An automated outbound dialer (sometimes referred to as a "predictive dialer" or just a "dialer") works to keep agents busy by placing multiple calls in parallel and analyzing each call to figure out what, if anything, answered. Once a phone is answered, the 2 most common results are a live speaker and an answering machine. The dialer uses call analysis to listen to the audio (the same way a human does) to figure out whether a real person answered (e.g. "Hello…") or a machine answered (e.g. "We are not home right now…"). Detecting a real person is called Live Speaker Detection (LSD).
Typically, a person answers the phone w/ a greeting followed by silence during which they are waiting for the person who called them to respond. In a traditional automated dialer, this post-greeting silence is the indicator that there is a person on the other end and the call should be connected to an agent ASAP. If it takes too long to connect the call to an agent, then the person called may say hello again or just hang up, realizing this is an automated system calling. So there is a balancing act:
- Decide early in the post-greeting silence that this is a person and route the call to an agent for a more rapid and natural greeting response. Risk: more answering machine messages that have gaps of silence in them are routed to agents, consuming agent resource.
- Wait longer during the post-greeting silence to make sure this is a person and not just a longer-than-normal pause between words in an answering machine message. Risk: more people hang up because it takes too long for the agent to respond to the person’s greeting.
Myths (or, more accurately, misconceptions) around AMD accuracy are typically variations on the following:
- Dialer vendor ABC claims to have 98% AMD accuracy. Can you be that accurate?

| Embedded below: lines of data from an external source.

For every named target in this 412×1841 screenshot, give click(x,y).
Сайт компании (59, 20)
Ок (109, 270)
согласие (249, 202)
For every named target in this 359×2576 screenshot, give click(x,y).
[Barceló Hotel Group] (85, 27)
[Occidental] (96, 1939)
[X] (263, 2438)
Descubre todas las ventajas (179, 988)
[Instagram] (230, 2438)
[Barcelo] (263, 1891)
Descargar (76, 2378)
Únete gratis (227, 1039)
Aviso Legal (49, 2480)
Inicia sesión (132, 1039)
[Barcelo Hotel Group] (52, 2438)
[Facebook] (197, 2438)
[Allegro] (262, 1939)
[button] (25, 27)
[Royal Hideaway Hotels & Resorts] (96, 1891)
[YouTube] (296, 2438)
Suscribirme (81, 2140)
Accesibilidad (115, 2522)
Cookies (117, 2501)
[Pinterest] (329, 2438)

- Call center management wants NO answering machines going to the floor… only live speakers. How can we do that?
In a perfect world, every machine sounds like a machine ("We’re not home right now, so please leave a message…") and every person sounds like a person ("Hello <pause>" with no background noise). And in a perfect world, every dialer can perform 100% AMD accuracy – in other words, only live speakers are routed to agents and only machines are disconnected (or played messages).
But, in case you haven’t noticed, this is not a perfect world. Have you ever started carrying on a conversation with an answering machine where the message started "Hello?! <pause> We aren’t home right now…" – these especially bug me when I sense a grin in the person’s voice… "gotcha". In our test bed of 22,000 recordings from around the world that we use to test and train our own call analysis, we throw a bunch of imperfect-world curve balls at our system, expecting it to mis-detect them (though recent advancements we have made are starting to catch even these red herrings – but that’s for another blog post).

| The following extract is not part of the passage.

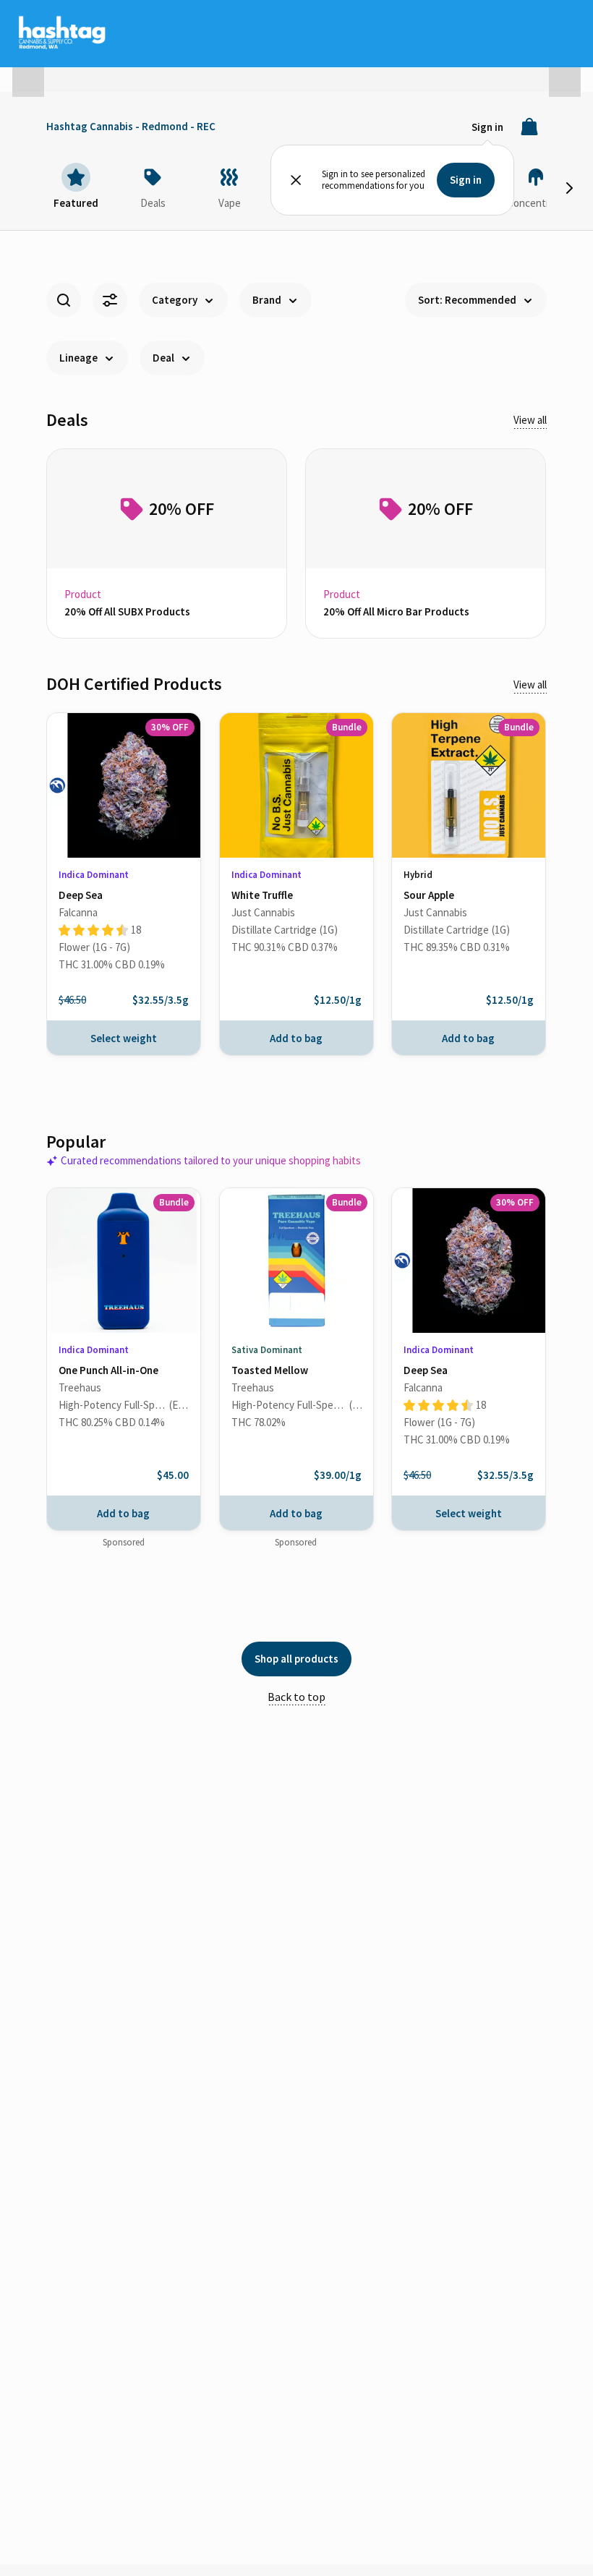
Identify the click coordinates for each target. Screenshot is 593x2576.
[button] (28, 75)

Detecting an answering machine as a person means that the answering machine goes to an agent. That’s not quite as bad as the inverse: detecting a live person as an answering machine and hanging up on the live speaker. If you have ever called a list of friends to invite them to a party or give them a message, you have probably experienced something similar to what an automated dialer sees: more answering machines than live people. It’s not uncommon for a dialer to get 5 or 6 machines for each live speaker. So, live speakers are less common than answering machines typically.
Imagine that a dialer places 100 calls, detects 98 as machines and hangs up on them, and detects 2 as people and routes them to agents, but the agents realize these are machines. So the dialer appears to have been right on 98% of the answering machines – it only got 2 wrong – i.e. 98% AMD accuracy… or so it seems. But what if 10 of those 98 "machines" detected by the dialer were really live people that just sounded to the dialer like machines? Then the accuracy is really 88%. So the dialer only routed 2 machines to agents, but it hung up on 10 real people instead of routing them to agents! As we noted above, live speakers are less common than machines, and live speakers are the ones that buy things, promise to pay back debts, contribute funds to causes, etc. So this apparent 98% AMD accuracy may not be so great after all.
What we have found over the years is that there is a balancing point between AMD accuracy and LSD accuracy. AMD accuracy in the 60-70% range means that too many machines are getting routed to agents and wasting their time. As we see above, 98% accuracy may mean that we are hanging up on live people in order to save agents from dealing with machines. The better the AMD accuracy, the higher that balancing point will be – we see customers with that AMD accuracy balancing point in the range of 85 to 93% or higher.
To determine this balancing point for your outbound contact center, don’t get caught up on AMD accuracy. Instead, adjust AMD accuracy up and down and monitor results. Focus on maximizing your sales, donations, promises to pay, etc in a given timeframe. Don’t get stuck on the number of answering machines going to agents – sometimes a few more machines going to agents means a few more people going to them also. And remember, people buy, people donate, people promise to pay… most machines that I know of do not.